Rabinowitz was awarded the Pulitzer Prize for Commentary in 2001, partly for her coverage of the case. The case was also the major topic of her book about miscarriages of justice, No Crueler Tyrannies.

==Post-trial==
In 1995, Judge Robert Barton ordered a new trial for Violet, then 72, and Cheryl, who both had been imprisoned eight years. He ordered the women released at once and expressed his contempt for the prosecutors. Barton found that their convictions were wrongful because they were not able to directly confront their accusers. A similar appeal on behalf of Gerald was denied later that year.

In 1997, Superior Court Judge Isaac Borenstein presided over a widely publicized hearing into the case resulting in findings that all the children's testimony was tainted.
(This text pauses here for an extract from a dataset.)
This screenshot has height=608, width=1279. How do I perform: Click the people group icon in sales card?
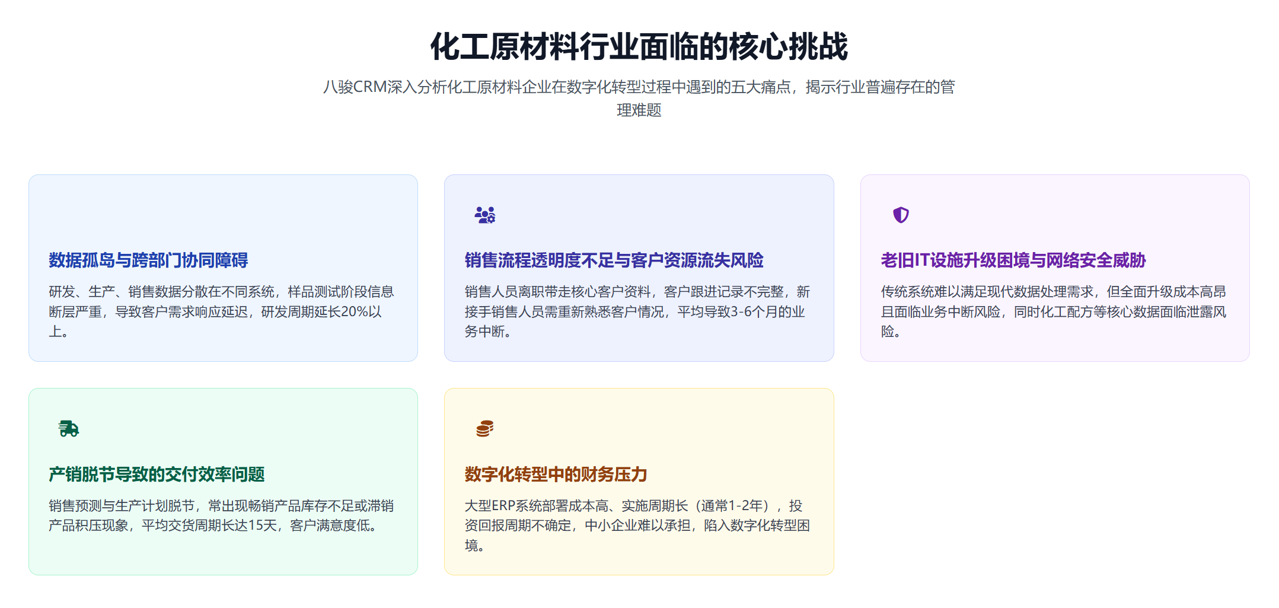(485, 215)
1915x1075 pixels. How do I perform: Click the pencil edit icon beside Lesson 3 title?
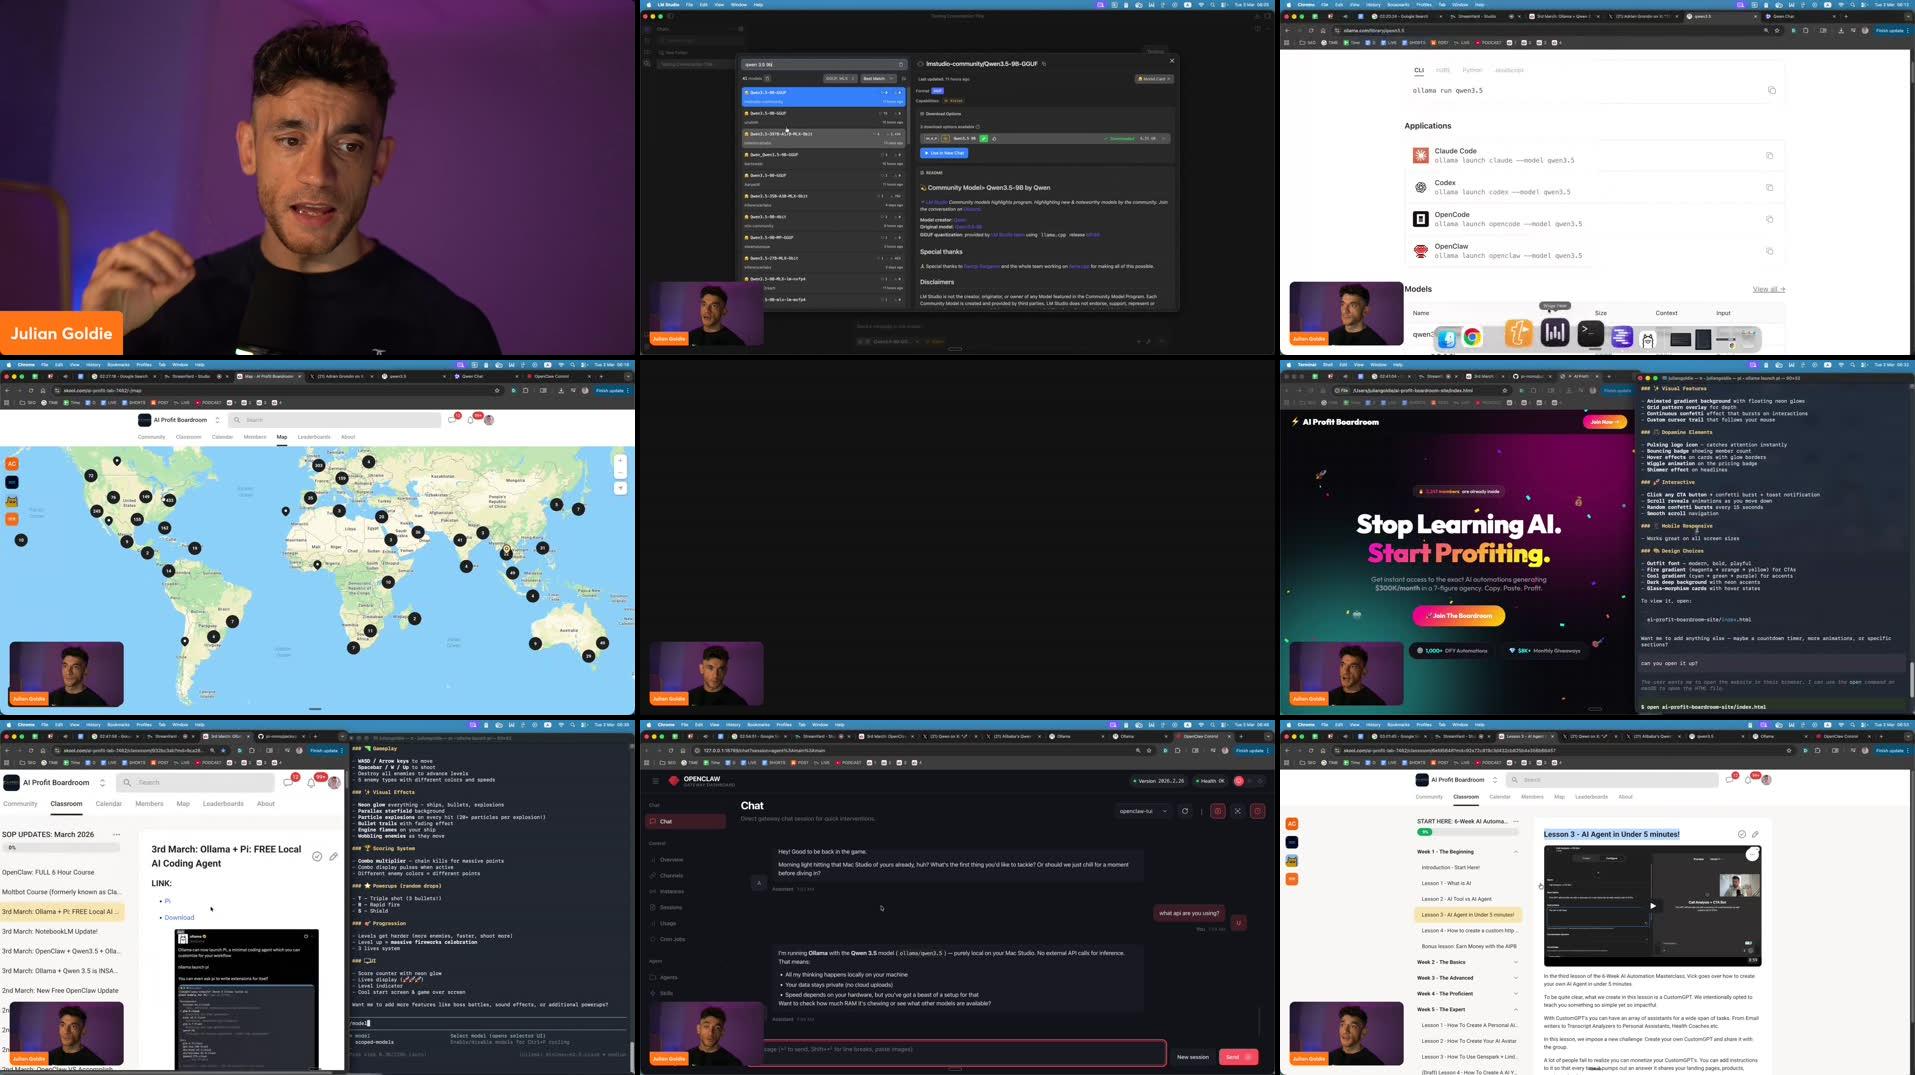(1755, 834)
He said that "Every trick in the book had been used to get the children to say what the investigators wanted." Massachusetts Lawyers Weekly published a scathing editorial in September 1999 directed at the prosecutors "who seemed unwilling to admit they might have sent innocent people to jail for crimes that had never occurred." Violet died in 1997. Cheryl's conviction was ultimately upheld, but she avoided returning to prison by reaching a deal with prosecutors in October 1999.

In 2000, the Massachusetts Governor's Board of Pardons and Paroles met to consider a commutation of Gerald Amirault's sentence. After nine months of investigation, the board voted 5–0, with one abstention, to commute his sentence, although no exculpatory evidence was presented. Also newsworthy was an added statement, signed by a majority of the board, which pointed to the lack of evidence against the Amiraults, and the "extraordinary if not bizarre allegations" on which they had been convicted.

In 2002, then–Acting Governor of Massachusetts Jane Swift refused to commute Amirault's sentence, despite a unanimous vote in favor of his release by the state's parole board. Amirault's case had previously been upheld by the Massachusetts Supreme Judicial Court. Martha Coakley, then Middlesex County district attorney and subsequently Massachusetts Attorney General, lobbied Swift to keep him in prison. Swift denied Amirault's clemency.

Amirault was ultimately released on parole from the Bay State Correctional Center on April 30, 2004, 18 years after his conviction. Accusers criticized his early release.

Massachusetts Governor Charlie Baker recommended Gerald Amirault and his sister Cheryl Amirault LeFave for pardon on November 18, 2022, subject to approval by the Massachusetts Governor's Council. The pardon recommendation was withdrawn by Baker on December 14, 2022, as "there didn’t appear to be enough support" within the council.